A woman who has her period or gives birth for the first time today has a vastly different experience than she would have 60 years ago.
Menstruation has historically been represented as shameful or even as an illness. So taboo was the subject, it is not uncommon to hear stories like that of my friend’s mother, who was so terrified when she had her first period, she believed she was bleeding to death because she had never been told about menstruation.
Compare that to another friend, now in her 30s, whose father cried with pride and whose parents celebrated the moment with her, pegging it as an exciting transition towards womanhood.
Today, we have drop-of-blood-emojis, hashtags (#happytobleed #freethetampons) and marathon runners free-bleeding while a documentary about menstruation won an Oscar last month.
"Oh, my God. I'm not crying because I'm on my period or anything.

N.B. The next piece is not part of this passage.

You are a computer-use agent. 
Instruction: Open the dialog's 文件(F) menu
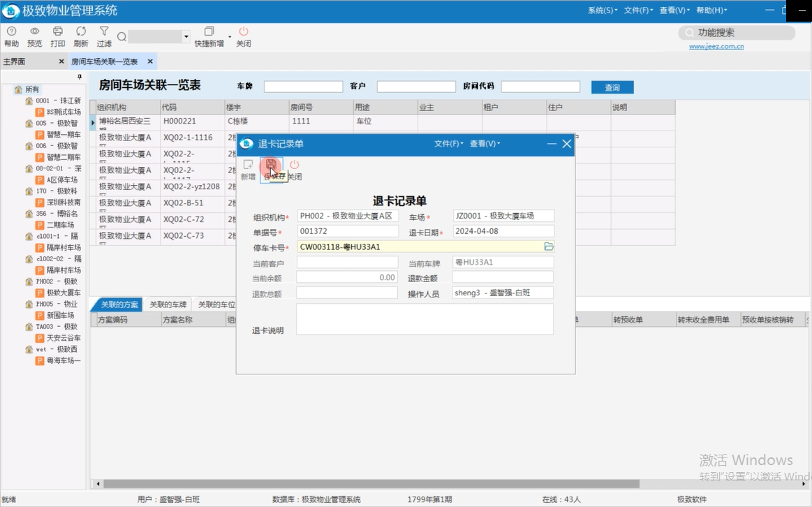tap(448, 144)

I can't believe a film about menstruation just won an Oscar," the film’s director, Rayka Zehtabchi exclaimed.
Similarly, when my grandmother gave birth for the first time at 24, she was alone and separated from her husband during the ordeal (and given she was alone trying to birth my dad who was 11 pounds, I think “ordeal” adequately captures it) whereas I was 37 and supported by my partner every step of the way.
It’s not just our experiences of these “events” that are changing, but our age too.
Women are experiencing menarche (the onset of menstruation) younger, having their first child later (if at all), while the age of menopause has stayed about the same, according to a new study.
Up until the mid 19th century, women in Western countries had their first period at around 17.
Today, women in the Western world are, on average, having their first period at 12.9, giving birth for the first time at 25.7, and experiencing natural menopause at 50.5, the study of more than 500,000 women globally showed.
Women born before 1930 had their first period one year later (aged 13.5) and their first child about two-and-a-half years earlier (24.8) than those born between 1970 and 1984 (who were aged 12.6 and 27.3 respectively).
The cause of the changing tides is varied but largely related to lifestyle, social and environmental factors.
Childhood stressors, including parental divorce and abuse, as well as obesity, can trigger hormones related to early reproductive development while improved nutrition and endocrine-disrupting pollutants from the use of certain cleaning products, cosmetics and plastics may also play a part.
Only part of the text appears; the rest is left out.